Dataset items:
::::::::

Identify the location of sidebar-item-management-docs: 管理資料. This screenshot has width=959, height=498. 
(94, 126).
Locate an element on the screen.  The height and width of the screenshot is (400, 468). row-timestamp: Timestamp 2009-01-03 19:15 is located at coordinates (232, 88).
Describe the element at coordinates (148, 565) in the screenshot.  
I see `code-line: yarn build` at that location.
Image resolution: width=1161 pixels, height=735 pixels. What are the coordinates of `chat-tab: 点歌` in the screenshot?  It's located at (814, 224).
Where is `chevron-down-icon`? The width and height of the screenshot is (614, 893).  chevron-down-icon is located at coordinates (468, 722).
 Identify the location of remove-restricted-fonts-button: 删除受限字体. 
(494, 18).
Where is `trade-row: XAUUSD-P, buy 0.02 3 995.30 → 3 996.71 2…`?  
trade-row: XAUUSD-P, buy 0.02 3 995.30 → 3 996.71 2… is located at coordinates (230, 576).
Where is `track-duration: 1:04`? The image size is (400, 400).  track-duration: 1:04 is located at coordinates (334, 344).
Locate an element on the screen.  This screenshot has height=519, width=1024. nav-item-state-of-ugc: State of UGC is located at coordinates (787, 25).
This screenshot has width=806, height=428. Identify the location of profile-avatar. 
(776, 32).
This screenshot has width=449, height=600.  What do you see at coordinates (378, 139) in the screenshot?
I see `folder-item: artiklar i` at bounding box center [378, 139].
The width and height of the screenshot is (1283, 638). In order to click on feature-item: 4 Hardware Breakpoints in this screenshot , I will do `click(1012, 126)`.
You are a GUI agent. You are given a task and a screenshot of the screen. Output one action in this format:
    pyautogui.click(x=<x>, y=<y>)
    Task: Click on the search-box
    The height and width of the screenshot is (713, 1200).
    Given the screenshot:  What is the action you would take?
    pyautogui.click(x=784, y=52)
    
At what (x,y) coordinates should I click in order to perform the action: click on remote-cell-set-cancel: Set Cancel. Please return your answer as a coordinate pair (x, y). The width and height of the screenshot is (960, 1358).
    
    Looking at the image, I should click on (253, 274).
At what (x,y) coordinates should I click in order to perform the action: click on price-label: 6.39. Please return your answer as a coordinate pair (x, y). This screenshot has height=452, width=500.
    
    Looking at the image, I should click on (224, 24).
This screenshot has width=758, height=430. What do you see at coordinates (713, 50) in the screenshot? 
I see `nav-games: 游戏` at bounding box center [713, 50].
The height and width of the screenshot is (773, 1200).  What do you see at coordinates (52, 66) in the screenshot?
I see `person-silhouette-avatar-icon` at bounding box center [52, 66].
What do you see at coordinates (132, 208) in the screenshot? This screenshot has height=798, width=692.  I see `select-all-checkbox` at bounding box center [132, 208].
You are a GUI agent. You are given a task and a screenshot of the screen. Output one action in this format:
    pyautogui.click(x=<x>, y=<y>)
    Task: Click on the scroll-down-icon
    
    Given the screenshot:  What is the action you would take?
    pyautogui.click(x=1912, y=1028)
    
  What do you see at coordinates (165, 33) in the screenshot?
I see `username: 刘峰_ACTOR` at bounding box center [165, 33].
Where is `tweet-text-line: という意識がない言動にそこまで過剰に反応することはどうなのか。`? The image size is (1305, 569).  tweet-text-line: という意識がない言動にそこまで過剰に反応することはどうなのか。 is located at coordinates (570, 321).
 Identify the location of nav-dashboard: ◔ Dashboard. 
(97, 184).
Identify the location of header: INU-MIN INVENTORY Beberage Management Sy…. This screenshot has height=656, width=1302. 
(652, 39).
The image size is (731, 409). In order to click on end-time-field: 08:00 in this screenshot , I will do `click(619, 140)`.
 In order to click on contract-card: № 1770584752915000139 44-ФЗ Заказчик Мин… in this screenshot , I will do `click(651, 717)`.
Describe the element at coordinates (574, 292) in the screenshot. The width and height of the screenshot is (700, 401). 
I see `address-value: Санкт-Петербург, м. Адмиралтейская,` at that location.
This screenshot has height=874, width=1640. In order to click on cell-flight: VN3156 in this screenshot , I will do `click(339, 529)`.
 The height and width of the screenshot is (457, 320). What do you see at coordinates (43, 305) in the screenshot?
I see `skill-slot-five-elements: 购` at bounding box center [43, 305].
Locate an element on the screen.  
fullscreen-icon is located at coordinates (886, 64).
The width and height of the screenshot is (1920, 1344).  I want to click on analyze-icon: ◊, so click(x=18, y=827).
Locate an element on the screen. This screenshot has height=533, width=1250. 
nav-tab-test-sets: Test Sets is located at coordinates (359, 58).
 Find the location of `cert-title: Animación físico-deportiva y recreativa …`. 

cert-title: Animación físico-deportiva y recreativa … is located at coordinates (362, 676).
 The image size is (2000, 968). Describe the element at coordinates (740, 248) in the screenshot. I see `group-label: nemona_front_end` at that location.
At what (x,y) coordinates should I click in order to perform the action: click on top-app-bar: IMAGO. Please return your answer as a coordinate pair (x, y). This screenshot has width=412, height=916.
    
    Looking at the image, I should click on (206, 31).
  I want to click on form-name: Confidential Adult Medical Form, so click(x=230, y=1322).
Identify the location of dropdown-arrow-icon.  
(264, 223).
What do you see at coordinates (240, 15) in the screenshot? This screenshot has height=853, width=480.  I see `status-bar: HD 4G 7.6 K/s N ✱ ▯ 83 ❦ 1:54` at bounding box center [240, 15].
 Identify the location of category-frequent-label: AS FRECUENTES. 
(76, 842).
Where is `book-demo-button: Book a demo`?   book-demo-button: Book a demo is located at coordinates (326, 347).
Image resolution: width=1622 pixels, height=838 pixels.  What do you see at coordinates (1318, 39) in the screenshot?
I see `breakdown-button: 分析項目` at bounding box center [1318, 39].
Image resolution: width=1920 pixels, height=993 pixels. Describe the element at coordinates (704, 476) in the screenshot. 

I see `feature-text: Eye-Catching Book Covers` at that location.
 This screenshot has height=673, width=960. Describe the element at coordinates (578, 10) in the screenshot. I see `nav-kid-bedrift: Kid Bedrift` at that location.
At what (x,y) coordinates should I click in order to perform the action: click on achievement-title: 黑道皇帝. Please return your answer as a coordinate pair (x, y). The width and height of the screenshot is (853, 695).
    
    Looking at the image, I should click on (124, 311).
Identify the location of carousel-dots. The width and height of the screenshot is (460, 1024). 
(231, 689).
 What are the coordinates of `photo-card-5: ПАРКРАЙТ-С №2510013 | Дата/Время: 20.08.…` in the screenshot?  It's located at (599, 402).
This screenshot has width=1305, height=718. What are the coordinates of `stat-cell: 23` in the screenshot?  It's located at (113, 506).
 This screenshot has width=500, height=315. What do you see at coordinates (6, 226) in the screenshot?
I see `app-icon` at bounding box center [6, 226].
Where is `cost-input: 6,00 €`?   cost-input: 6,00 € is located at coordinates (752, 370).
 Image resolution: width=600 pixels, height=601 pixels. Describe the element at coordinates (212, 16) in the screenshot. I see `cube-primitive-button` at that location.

::::::::

What you should do: Copy the listing verbatim from the line containing "This screenshot has width=1305, height=718." up to and including the line containing "center [6, 226].".

Written answer:
This screenshot has width=1305, height=718. What are the coordinates of `stat-cell: 23` in the screenshot?  It's located at (113, 506).
 This screenshot has width=500, height=315. What do you see at coordinates (6, 226) in the screenshot?
I see `app-icon` at bounding box center [6, 226].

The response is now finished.